Saved library version Log (boost-1.16.1).
Processing version boost-0.9.27...
Processing module python...
Saved library version Python (boost-0.9.27). Created? False
User stefan@seefeld.name added as a maintainer of Python (boost-0.9.27)
{"message": "User username added as a maintainer of Python (boost-0.9.27)", "logger": "libraries.github", "level": "info", "timestamp": "2023-05-17T21:24:39.046029Z"}
Updated maintainers for Python (boost-0.9.27).
Saved library version Python (boost-0.9.27).
Skipped disjoint_sets in boost-1.57.0: Could not find library in database by gitmodule name
Skipped signals in boost-1.57.0: Could not find library in database by gitmodule name

import_versions

Import Boost version (AKA "release") information from the Boost GitHub repo. Functions of this command:

  • Retrieves Boost tags: It collects all the Boost tags from the main Github repo, excluding beta releases and release candidates. For each tag, it gathers the associated data. If it's a full release, the data is in the tag; otherwise, the data is in the commit.
  • Updates local database: For each tag, it creates or updates a Version instance in the local database.
  • Options for managing versions and library versions: The command provides options to delete existing versions and library versions, and to create new library versions for the most recent Boost version.
  • Idempotent.

Options

Here are the options you can use:

  • --delete-versions: Deletes all existing Version instances in the database before importing new ones.
  • --delete-library-versions: Deletes all existing LibraryVersion instances in the database before importing new ones.
  • --create-recent-library-versions: Creates a LibraryVersion for each active Boost library and the most recent Boost version.
  • --skip-existing-versions: If a Version exists in the database (by name), skip calling the GitHub API for more information on it.
  • --token: Pass a GitHub API token. If not passed, will use the value in settings.GITHUB_TOKEN.

Example:

./manage.py import_versions

Output:

Saved version boost-1.82.0. Created: True
Skipping boost-1.82.0.beta1, not a full release
Saved version boost-1.81.0. Created: True
Skipping boost-1.81.0.beta1, not a full release
release_by_tag_not_found
{"message": "release_by_tag_not_found", "tag_name": "boost-1.80.0", "repo_slug": "boost", "logger": "libraries.github", "level": "info", "timestamp": "2023-05-12T22:14:08.721270Z"}
...
Saved library version Math (boost-1.82.0). Created: True
Saved library version Xpressive (boost-1.82.0). Created: True
Saved library version Dynamic Bitset (boost-1.82.0). Created: True
Saved library version Multi-Index (boost-1.82.0). Created: True
...

What does the release_by_tag_not_found error mean?

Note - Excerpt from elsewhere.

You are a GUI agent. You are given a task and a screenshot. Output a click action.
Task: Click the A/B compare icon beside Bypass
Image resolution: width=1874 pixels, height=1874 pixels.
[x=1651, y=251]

When importing the Boost releases, we first get a list of all the tags for the Boost repo. Then, we call the GitHub API's get_release_by_tag API to get metadata about the release. But not all Boost tags are also full releases. In this case, we call the get_commit endpoint with the commit SHA of the tag to get this information. We could call get_commit in every case, but the data in get_release_by_tag is more accurate, particularly for the release date.

When we don't find the release in get_release_by_tag, we log the error (which is what you may see in the output), but we follow up by getting the data from the commit endpoint.

update_libraries

Runs the library update script, which cycles through the repos listed in the Boost library and syncs their information.

Synced information:

  • Most library information comes from meta/libraries.json stored in each Boost library repo
  • Library data and metadata from GitHub is saved to our database
  • Categories are updated, if needed
  • Library categories are updated, if need be.
  • Issues and Pull Requests are synced

For local development: Run with the --local flag. This skips pulling Issues and Pull Requests data, Commit history, and other data that takes a long time to run.

NOTE: Can take upwards of a half hour to run if the --local flag is not passed.